Another year of writing this blog comes to an end. A colleague at work the other day commented on this practice, wondering whether I have found it to be a good discipline. I think that to be true. I don’t quite write something every week, although most weeks I do – generally alternating poetry and prose. I sort of wind my way through each week, looking for a muse in some form or the other to generate a thought, or spark an insight. It doesn’t always happen, and when that it is the case, I sit downstairs in the basement on a Saturday night and start pondering the first thing that comes to mind. Generally something comes together. Writing is funny that way: sometimes it just clicks and other times, not.
I mentioned this to another colleague the other day; we were talking about academic writing in this instance. She was asking me about a paper I gave at a conference, and I could tell her that the paper under discussion nearly wrote itself. An idea fell in my lap, and I did some research around it, but the basic form of the essay was in place and I researched to span gaps and to strengthen pillars.

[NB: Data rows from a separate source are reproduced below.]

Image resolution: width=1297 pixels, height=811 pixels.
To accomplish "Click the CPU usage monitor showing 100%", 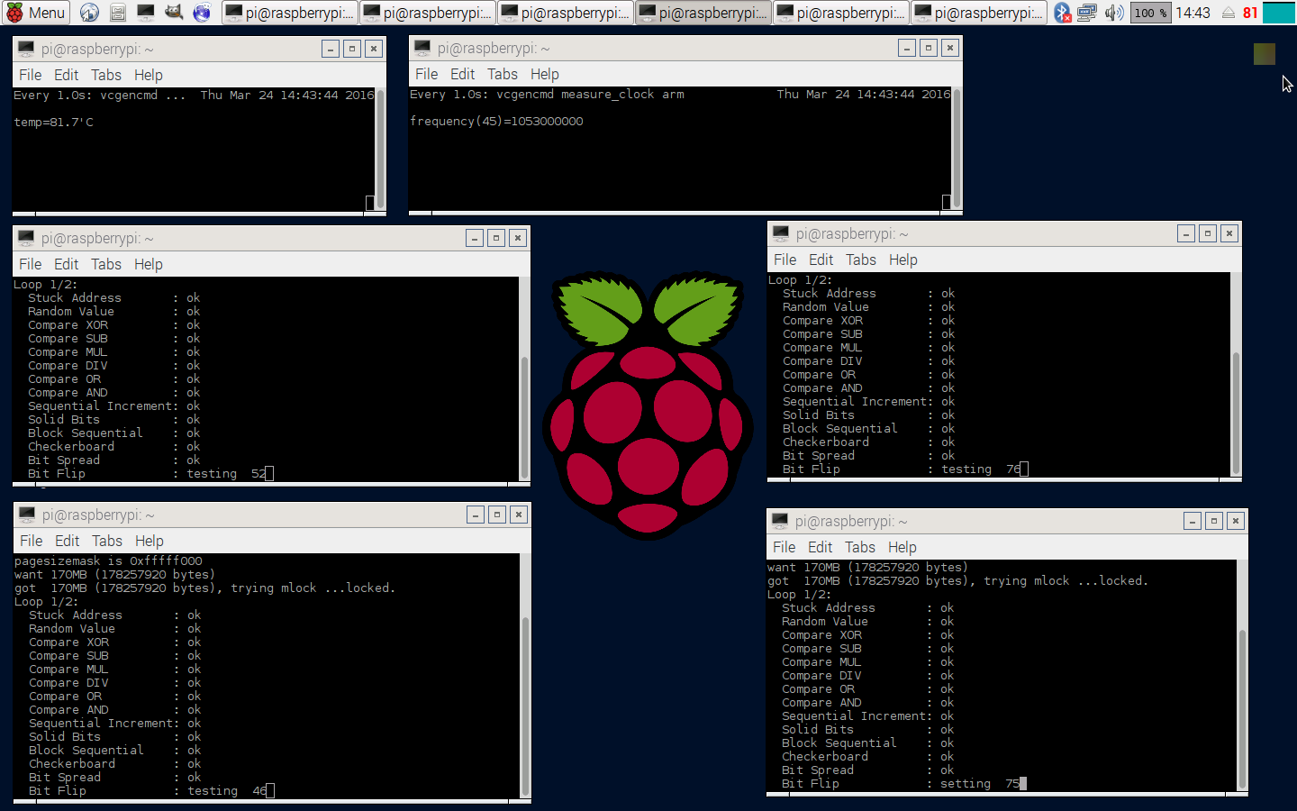I will point(1150,13).
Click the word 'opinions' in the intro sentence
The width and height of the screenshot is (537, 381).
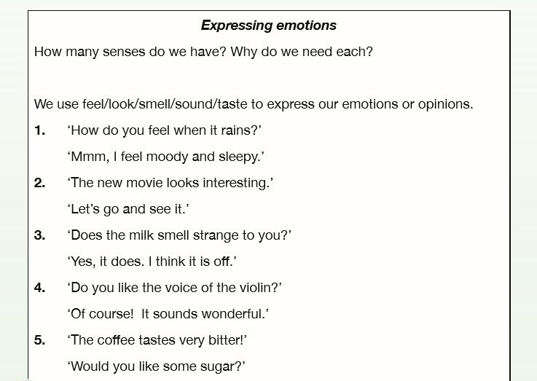point(445,104)
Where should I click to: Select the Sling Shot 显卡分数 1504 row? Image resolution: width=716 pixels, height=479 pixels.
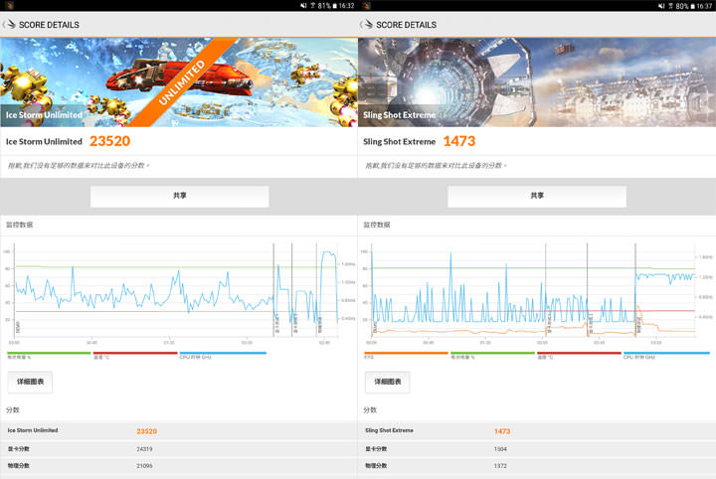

But at other times, I do copious research; reading and reading with a view to finding some idea to chase after. For such a paper, every paragraph is pure effort.
I think, to some degree, I have been well served by another colleague of mine, who speaks of the classroom as a workshop, inviting students to test out ideas and play around a bit – not being too anxious about piety, or fidelity, or orthodoxy in his space. They can take on those concerns when they leave his class, or not. In a way, I find this space to be something like that. Here, I sit down and write and refuse to worry about my writing passing the muster of an editor, or a publishing gate keeper of some sort. I just write for the joy in writing.
But this joy, like so many other joys, is fueled by facilities empowered by practice. I write more easily when I write often, I think. And so, when it is time to write an academic piece, I think that the time I have spent in this workshop, or gym, or studio called “stillvoicing” has prepared me to get to work. Or at least that’s what I’m imagining today. The freedom this space affords, allows me to stretch in new ways, and develop new skills that make their way into a different kind of public.
And so I write: sometimes prose and sometimes poetry. I remember hearing Leonard Cohen in a CBC interview some years ago, where he said that being a poet is a verdict not a decision, or self-declaration. I suppose that is true for writers of other genres as well. Many people write; but I’m not sure how many writers there are, or poets, or artists. But then again, I don’t know that this much matters. If writing brings some joy, or meaning, or relief, that is reason enough to write. And perhaps, from time to time, that reason translates into something worth reading.